Dataset entries:
**********

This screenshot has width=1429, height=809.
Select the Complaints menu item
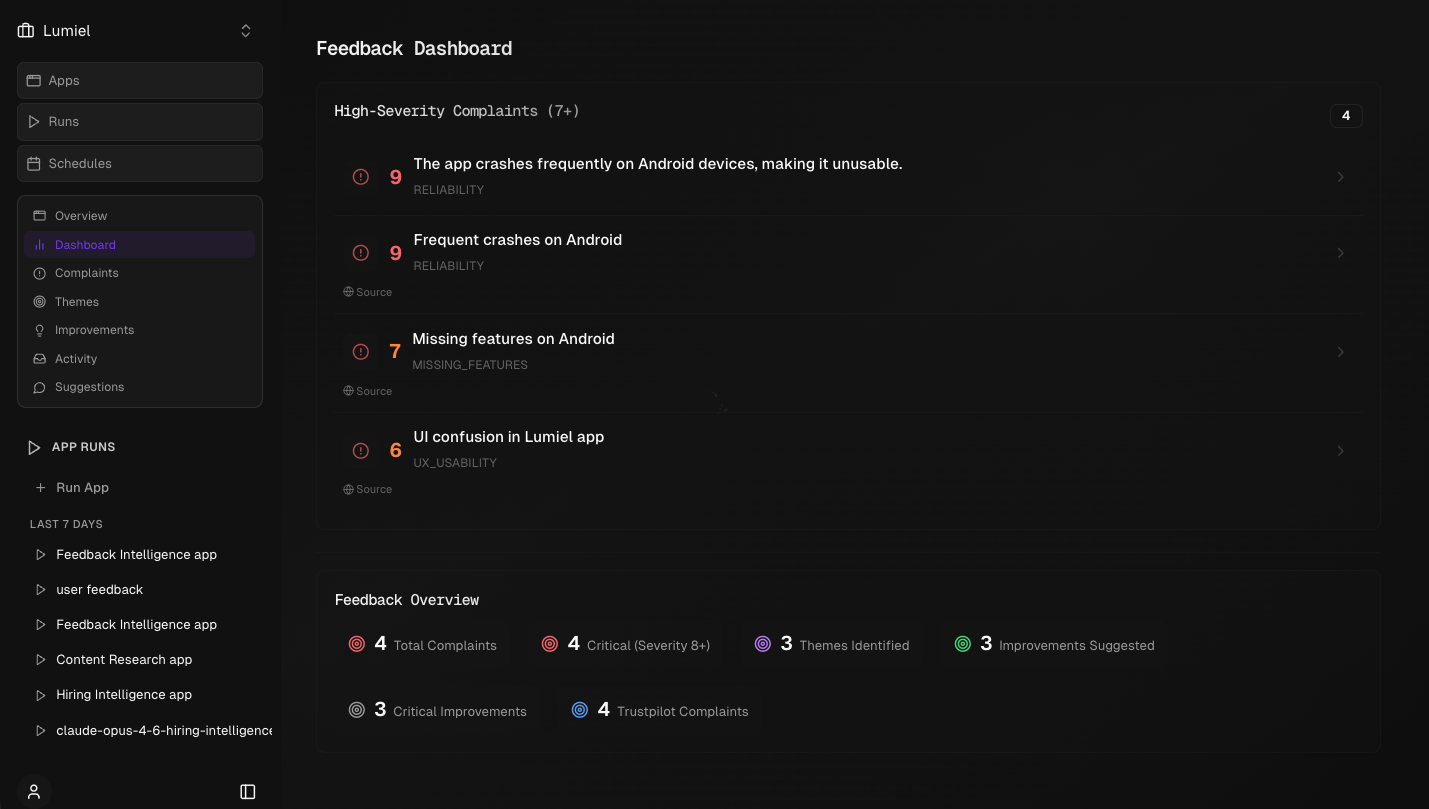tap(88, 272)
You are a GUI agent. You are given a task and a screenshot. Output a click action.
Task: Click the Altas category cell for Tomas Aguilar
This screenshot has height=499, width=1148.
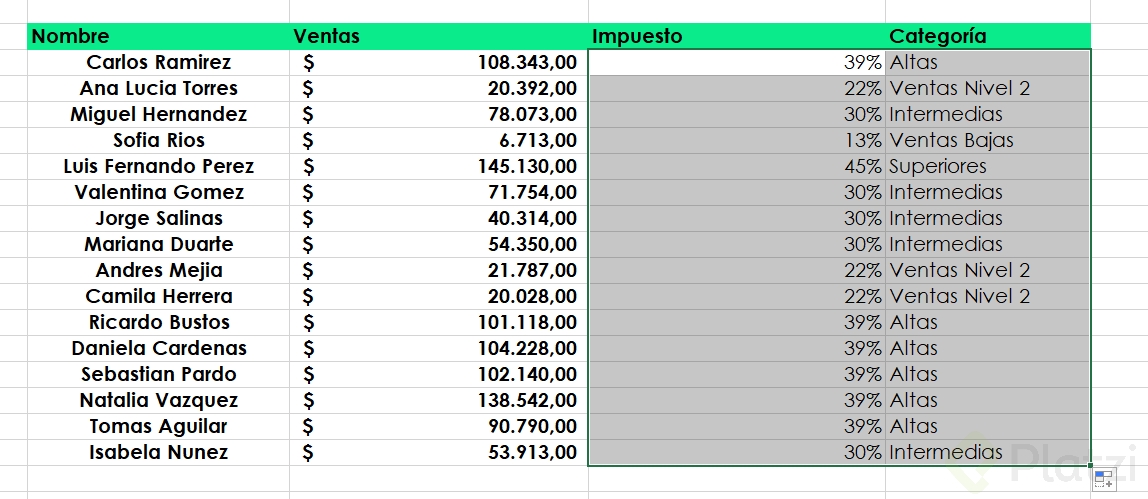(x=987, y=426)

**********

▶ _TASK DIRECTIONS_
All entries above, minus the pictures, should be repeated exactly.

▶ _SOLVED EXERCISE_
This screenshot has width=1429, height=809.
Select the Complaints menu item
tap(88, 272)
You are a GUI agent. You are given a task and a screenshot. Output a click action.
Task: Click the Altas category cell for Tomas Aguilar
This screenshot has height=499, width=1148.
(x=987, y=426)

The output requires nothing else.